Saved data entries
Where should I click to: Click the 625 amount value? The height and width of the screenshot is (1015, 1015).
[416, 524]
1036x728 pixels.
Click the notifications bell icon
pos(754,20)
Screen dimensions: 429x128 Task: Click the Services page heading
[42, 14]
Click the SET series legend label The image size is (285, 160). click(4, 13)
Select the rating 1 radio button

Problem requirements: Please write out, exactly as they appear, only the lines from the one holding "Click the SET" through the end of the data.

Result below:
Click the SET series legend label The image size is (285, 160). click(4, 13)
Select the rating 1 radio button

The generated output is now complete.